John Scalzi is pretty much awesome as a blagger; I am now tempted to further investigate his merits as a novelist. He blags at the Sci-Fi Scanner, which is, oddly enough, part of AMC television’s website. His last two posts were devoted to exposing and criticizing design flaws in the futuristic technology of Star Wars and Star Trek, respectively. Some samples from his Star Wars post:
Sure, he’s cute, but the flaws in his design are obvious the first time he approaches anything but the shallowest of stairs. Also: He has jets, a periscope, a taser and oil canisters to make enforcer droids fall about in slapsticky fashion—and no voice synthesizer. Imagine that design conversation: “Yes, we can afford slapstick oil and tasers, but we’ll never get a 30-cent voice chip past accounting. That’s just madness.”
An unshielded exhaust port leading directly to the central reactor? Really? And when you rebuild it, your solution to this problem is four paths into the central core so large that you can literally fly a spaceship through them? Brilliant. Note to the Emperor: Someone on your Death Star design staff is in the pay of Rebel forces. Oh, right, you can’t get the memo because someone threw you down a huge exposed shaft in your Death Star throne room.
Oh, man, don’t get me started.
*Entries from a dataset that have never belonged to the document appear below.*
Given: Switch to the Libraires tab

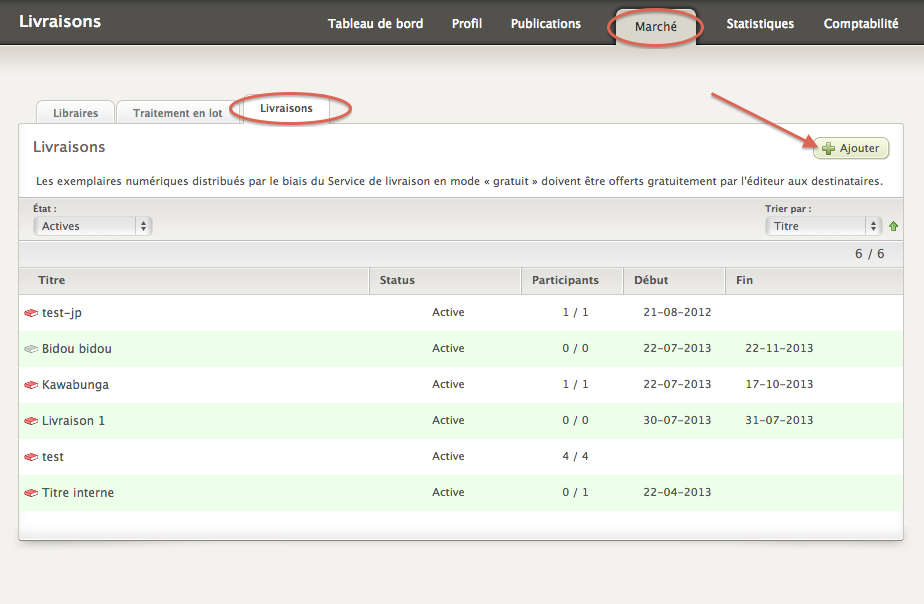Looking at the screenshot, I should [75, 113].
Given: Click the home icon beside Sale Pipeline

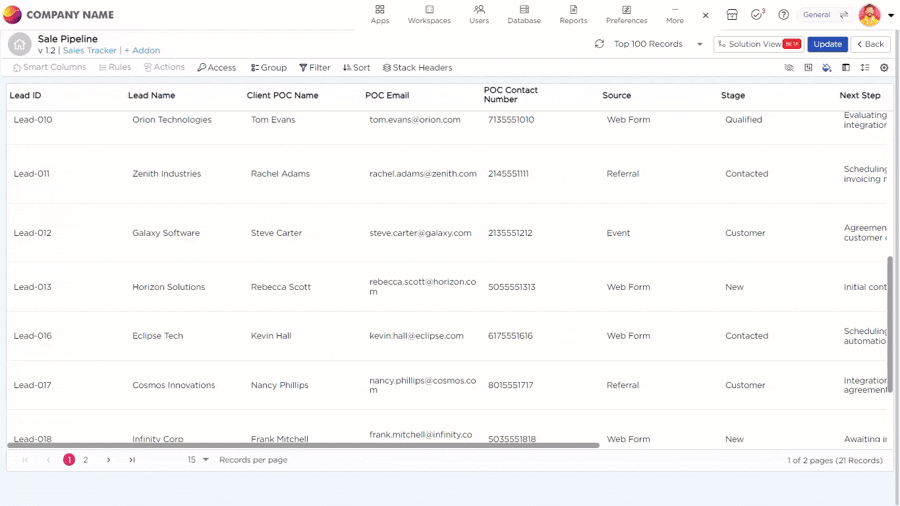Looking at the screenshot, I should tap(19, 44).
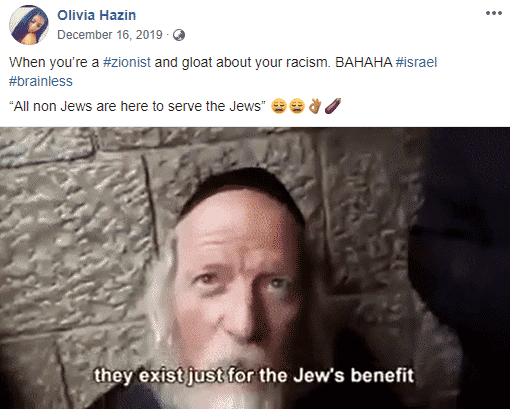Follow the #brainless hashtag
Image resolution: width=510 pixels, height=409 pixels.
pos(41,81)
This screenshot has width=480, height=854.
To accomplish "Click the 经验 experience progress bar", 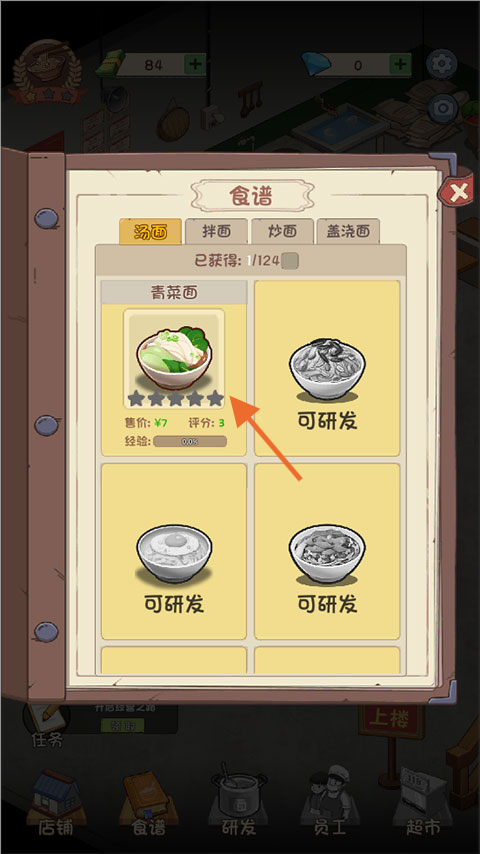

Except to say this: If in fact a high concentration of midi-chlorians is the difference between being a common schmoe and being a dude who can Force Choke his enemies, the black market in midi-chlorian injections must be amazing.
Here are some items from his Star Trek list:
The Alien Probe of Star Trek IV
The programming of this probe is even more simple than that of V’Ger, and could be written in four lines in the BASIC programming language:
10. GOTO Earth
20. INPUT “I can has humpback whalez?” A$
30. IF A$=”no” THEN GOTO 40
40. DESTROY EVERYONE AND EVERYTHING
I’m pretty sure this is not optimal design.
You have your choice: Velouresque pajamas and miniskirts (resurrected for the 2009 reboot), burgundy jackets with puffy blouses (Treks II – VI), or progressively unflattering jumpsuits (Treks VII – X). Do Starfleet personnel ever stop what they’re doing, look at each other, and ask, “Who dresses us?” They should.
On the whole, the design flaws in Star Wars struck me as much more grievous than the ones in Star Trek.